Problem description – Word for word, retype the records below.

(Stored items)
--------------------

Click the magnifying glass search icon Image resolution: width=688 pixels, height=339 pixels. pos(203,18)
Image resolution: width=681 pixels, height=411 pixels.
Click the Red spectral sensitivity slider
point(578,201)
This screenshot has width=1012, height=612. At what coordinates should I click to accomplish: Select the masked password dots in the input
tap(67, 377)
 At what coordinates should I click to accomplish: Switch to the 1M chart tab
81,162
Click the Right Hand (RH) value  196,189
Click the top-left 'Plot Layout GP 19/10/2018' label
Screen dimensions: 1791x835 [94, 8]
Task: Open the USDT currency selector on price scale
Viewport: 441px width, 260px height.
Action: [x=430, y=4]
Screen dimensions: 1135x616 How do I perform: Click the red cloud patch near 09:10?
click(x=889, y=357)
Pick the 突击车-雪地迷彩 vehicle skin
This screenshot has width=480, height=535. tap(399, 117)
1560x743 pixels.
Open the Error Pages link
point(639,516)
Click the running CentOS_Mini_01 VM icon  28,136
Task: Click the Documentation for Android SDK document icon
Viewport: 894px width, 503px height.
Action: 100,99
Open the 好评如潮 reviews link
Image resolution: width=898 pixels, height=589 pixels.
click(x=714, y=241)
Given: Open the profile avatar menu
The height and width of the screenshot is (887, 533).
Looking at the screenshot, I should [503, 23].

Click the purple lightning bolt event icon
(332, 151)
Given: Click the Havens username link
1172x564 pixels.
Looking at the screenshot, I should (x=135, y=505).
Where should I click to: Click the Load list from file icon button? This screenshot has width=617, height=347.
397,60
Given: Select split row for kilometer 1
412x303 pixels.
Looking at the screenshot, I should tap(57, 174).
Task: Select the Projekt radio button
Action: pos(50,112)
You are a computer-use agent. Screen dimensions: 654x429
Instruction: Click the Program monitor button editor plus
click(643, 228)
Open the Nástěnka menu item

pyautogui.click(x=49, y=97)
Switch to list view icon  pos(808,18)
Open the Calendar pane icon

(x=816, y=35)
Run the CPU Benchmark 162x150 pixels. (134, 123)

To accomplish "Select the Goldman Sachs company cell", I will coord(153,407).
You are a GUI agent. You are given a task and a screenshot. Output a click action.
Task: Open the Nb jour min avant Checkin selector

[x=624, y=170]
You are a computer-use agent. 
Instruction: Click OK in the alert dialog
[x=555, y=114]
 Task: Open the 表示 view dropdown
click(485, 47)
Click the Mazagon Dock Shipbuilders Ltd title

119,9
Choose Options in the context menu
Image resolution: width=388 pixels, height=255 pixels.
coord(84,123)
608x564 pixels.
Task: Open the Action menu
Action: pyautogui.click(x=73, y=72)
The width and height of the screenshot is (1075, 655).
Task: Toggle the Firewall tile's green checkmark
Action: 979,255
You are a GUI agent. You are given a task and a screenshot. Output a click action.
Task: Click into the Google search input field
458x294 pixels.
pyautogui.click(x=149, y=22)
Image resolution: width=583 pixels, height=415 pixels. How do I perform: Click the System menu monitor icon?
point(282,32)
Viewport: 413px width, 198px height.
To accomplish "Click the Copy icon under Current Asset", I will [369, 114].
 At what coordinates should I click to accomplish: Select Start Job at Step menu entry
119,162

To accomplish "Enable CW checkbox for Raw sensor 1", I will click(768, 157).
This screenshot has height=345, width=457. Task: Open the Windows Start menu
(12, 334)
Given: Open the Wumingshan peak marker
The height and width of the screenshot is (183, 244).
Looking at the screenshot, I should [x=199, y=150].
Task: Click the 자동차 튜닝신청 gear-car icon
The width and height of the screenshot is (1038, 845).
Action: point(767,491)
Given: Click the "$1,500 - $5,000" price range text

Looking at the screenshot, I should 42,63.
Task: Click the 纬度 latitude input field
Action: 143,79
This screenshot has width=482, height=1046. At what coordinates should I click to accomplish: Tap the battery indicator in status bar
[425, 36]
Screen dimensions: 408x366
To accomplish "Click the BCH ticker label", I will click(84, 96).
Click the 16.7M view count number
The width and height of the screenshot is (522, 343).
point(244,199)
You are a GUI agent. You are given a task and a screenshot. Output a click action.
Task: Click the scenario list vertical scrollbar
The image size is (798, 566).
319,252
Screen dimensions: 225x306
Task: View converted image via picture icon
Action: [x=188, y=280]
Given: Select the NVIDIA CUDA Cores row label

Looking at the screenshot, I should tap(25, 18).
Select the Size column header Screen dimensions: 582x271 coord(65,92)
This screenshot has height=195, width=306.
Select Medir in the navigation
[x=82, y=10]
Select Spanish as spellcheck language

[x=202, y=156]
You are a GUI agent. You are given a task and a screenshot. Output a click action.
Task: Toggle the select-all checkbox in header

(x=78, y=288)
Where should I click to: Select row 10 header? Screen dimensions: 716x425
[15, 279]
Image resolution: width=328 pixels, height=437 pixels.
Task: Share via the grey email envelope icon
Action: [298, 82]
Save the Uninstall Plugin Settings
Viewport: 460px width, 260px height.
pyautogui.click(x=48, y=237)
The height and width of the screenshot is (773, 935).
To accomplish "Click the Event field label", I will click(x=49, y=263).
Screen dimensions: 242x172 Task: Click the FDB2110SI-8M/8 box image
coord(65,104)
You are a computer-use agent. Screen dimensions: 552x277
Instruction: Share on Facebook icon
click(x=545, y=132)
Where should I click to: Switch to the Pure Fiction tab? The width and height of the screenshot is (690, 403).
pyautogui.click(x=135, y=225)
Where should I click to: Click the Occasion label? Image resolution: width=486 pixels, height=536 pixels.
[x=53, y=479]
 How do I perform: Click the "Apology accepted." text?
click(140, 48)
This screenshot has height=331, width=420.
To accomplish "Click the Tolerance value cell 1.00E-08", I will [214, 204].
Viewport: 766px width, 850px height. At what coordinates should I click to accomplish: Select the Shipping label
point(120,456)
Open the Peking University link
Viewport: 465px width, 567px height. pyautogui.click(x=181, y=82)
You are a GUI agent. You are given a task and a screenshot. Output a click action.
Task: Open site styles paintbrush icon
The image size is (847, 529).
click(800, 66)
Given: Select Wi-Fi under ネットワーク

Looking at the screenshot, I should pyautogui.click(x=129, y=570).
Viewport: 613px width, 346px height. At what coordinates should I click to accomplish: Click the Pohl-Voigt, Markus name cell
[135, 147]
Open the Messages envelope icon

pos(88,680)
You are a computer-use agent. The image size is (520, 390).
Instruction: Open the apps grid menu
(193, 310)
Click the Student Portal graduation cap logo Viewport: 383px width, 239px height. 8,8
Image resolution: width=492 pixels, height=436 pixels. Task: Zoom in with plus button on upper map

--------------------

Result of the exercise –
Click the magnifying glass search icon Image resolution: width=688 pixels, height=339 pixels. pos(203,18)
Image resolution: width=681 pixels, height=411 pixels.
Click the Red spectral sensitivity slider
point(578,201)
This screenshot has width=1012, height=612. At what coordinates should I click to accomplish: Select the masked password dots in the input
tap(67, 377)
 At what coordinates should I click to accomplish: Switch to the 1M chart tab
81,162
Click the Right Hand (RH) value  196,189
Click the top-left 'Plot Layout GP 19/10/2018' label
Screen dimensions: 1791x835 [94, 8]
Task: Open the USDT currency selector on price scale
Viewport: 441px width, 260px height.
Action: [x=430, y=4]
Screen dimensions: 1135x616 How do I perform: Click the red cloud patch near 09:10?
click(x=889, y=357)
Pick the 突击车-雪地迷彩 vehicle skin
This screenshot has width=480, height=535. tap(399, 117)
1560x743 pixels.
Open the Error Pages link
point(639,516)
Click the running CentOS_Mini_01 VM icon  28,136
Task: Click the Documentation for Android SDK document icon
Viewport: 894px width, 503px height.
Action: 100,99
Open the 好评如潮 reviews link
Image resolution: width=898 pixels, height=589 pixels.
click(x=714, y=241)
Given: Open the profile avatar menu
The height and width of the screenshot is (887, 533).
Looking at the screenshot, I should [503, 23].

Click the purple lightning bolt event icon
(332, 151)
Given: Click the Havens username link
1172x564 pixels.
Looking at the screenshot, I should (x=135, y=505).
Where should I click to: Click the Load list from file icon button? This screenshot has width=617, height=347.
397,60
Given: Select split row for kilometer 1
412x303 pixels.
Looking at the screenshot, I should tap(57, 174).
Task: Select the Projekt radio button
Action: pos(50,112)
You are a computer-use agent. Screen dimensions: 654x429
Instruction: Click the Program monitor button editor plus
click(643, 228)
Open the Nástěnka menu item

pyautogui.click(x=49, y=97)
Switch to list view icon  pos(808,18)
Open the Calendar pane icon

(x=816, y=35)
Run the CPU Benchmark 162x150 pixels. (134, 123)

To accomplish "Select the Goldman Sachs company cell", I will coord(153,407).
You are a GUI agent. You are given a task and a screenshot. Output a click action.
Task: Open the Nb jour min avant Checkin selector

[x=624, y=170]
You are a computer-use agent. 
Instruction: Click OK in the alert dialog
[x=555, y=114]
 Task: Open the 表示 view dropdown
click(485, 47)
Click the Mazagon Dock Shipbuilders Ltd title

119,9
Choose Options in the context menu
Image resolution: width=388 pixels, height=255 pixels.
coord(84,123)
608x564 pixels.
Task: Open the Action menu
Action: pyautogui.click(x=73, y=72)
The width and height of the screenshot is (1075, 655).
Task: Toggle the Firewall tile's green checkmark
Action: 979,255
You are a GUI agent. You are given a task and a screenshot. Output a click action.
Task: Click into the Google search input field
458x294 pixels.
pyautogui.click(x=149, y=22)
Image resolution: width=583 pixels, height=415 pixels. How do I perform: Click the System menu monitor icon?
point(282,32)
Viewport: 413px width, 198px height.
To accomplish "Click the Copy icon under Current Asset", I will [369, 114].
 At what coordinates should I click to accomplish: Select Start Job at Step menu entry
119,162

To accomplish "Enable CW checkbox for Raw sensor 1", I will click(768, 157).
This screenshot has height=345, width=457. Task: Open the Windows Start menu
(12, 334)
Given: Open the Wumingshan peak marker
The height and width of the screenshot is (183, 244).
Looking at the screenshot, I should [x=199, y=150].
Task: Click the 자동차 튜닝신청 gear-car icon
The width and height of the screenshot is (1038, 845).
Action: point(767,491)
Given: Click the "$1,500 - $5,000" price range text

Looking at the screenshot, I should 42,63.
Task: Click the 纬度 latitude input field
Action: 143,79
This screenshot has width=482, height=1046. At what coordinates should I click to accomplish: Tap the battery indicator in status bar
[425, 36]
Screen dimensions: 408x366
To accomplish "Click the BCH ticker label", I will click(84, 96).
Click the 16.7M view count number
The width and height of the screenshot is (522, 343).
point(244,199)
You are a GUI agent. You are given a task and a screenshot. Output a click action.
Task: Click the scenario list vertical scrollbar
The image size is (798, 566).
319,252
Screen dimensions: 225x306
Task: View converted image via picture icon
Action: [x=188, y=280]
Given: Select the NVIDIA CUDA Cores row label

Looking at the screenshot, I should tap(25, 18).
Select the Size column header Screen dimensions: 582x271 coord(65,92)
This screenshot has height=195, width=306.
Select Medir in the navigation
[x=82, y=10]
Select Spanish as spellcheck language

[x=202, y=156]
You are a GUI agent. You are given a task and a screenshot. Output a click action.
Task: Toggle the select-all checkbox in header

(x=78, y=288)
Where should I click to: Select row 10 header? Screen dimensions: 716x425
[15, 279]
Image resolution: width=328 pixels, height=437 pixels.
Task: Share via the grey email envelope icon
Action: [298, 82]
Save the Uninstall Plugin Settings
Viewport: 460px width, 260px height.
pyautogui.click(x=48, y=237)
The height and width of the screenshot is (773, 935).
To accomplish "Click the Event field label", I will click(x=49, y=263).
Screen dimensions: 242x172 Task: Click the FDB2110SI-8M/8 box image
coord(65,104)
You are a computer-use agent. Screen dimensions: 552x277
Instruction: Share on Facebook icon
click(x=545, y=132)
Where should I click to: Switch to the Pure Fiction tab? The width and height of the screenshot is (690, 403).
pyautogui.click(x=135, y=225)
Where should I click to: Click the Occasion label? Image resolution: width=486 pixels, height=536 pixels.
[x=53, y=479]
 How do I perform: Click the "Apology accepted." text?
click(140, 48)
This screenshot has height=331, width=420.
To accomplish "Click the Tolerance value cell 1.00E-08", I will [214, 204].
Viewport: 766px width, 850px height. At what coordinates should I click to accomplish: Select the Shipping label
point(120,456)
Open the Peking University link
Viewport: 465px width, 567px height. pyautogui.click(x=181, y=82)
You are a GUI agent. You are given a task and a screenshot. Output a click action.
Task: Open site styles paintbrush icon
The image size is (847, 529).
click(800, 66)
Given: Select Wi-Fi under ネットワーク

Looking at the screenshot, I should pyautogui.click(x=129, y=570).
Viewport: 613px width, 346px height. At what coordinates should I click to accomplish: Click the Pohl-Voigt, Markus name cell
[135, 147]
Open the Messages envelope icon

pos(88,680)
You are a computer-use agent. The image size is (520, 390).
Instruction: Open the apps grid menu
(193, 310)
Click the Student Portal graduation cap logo Viewport: 383px width, 239px height. 8,8
Image resolution: width=492 pixels, height=436 pixels. Task: Zoom in with plus button on upper map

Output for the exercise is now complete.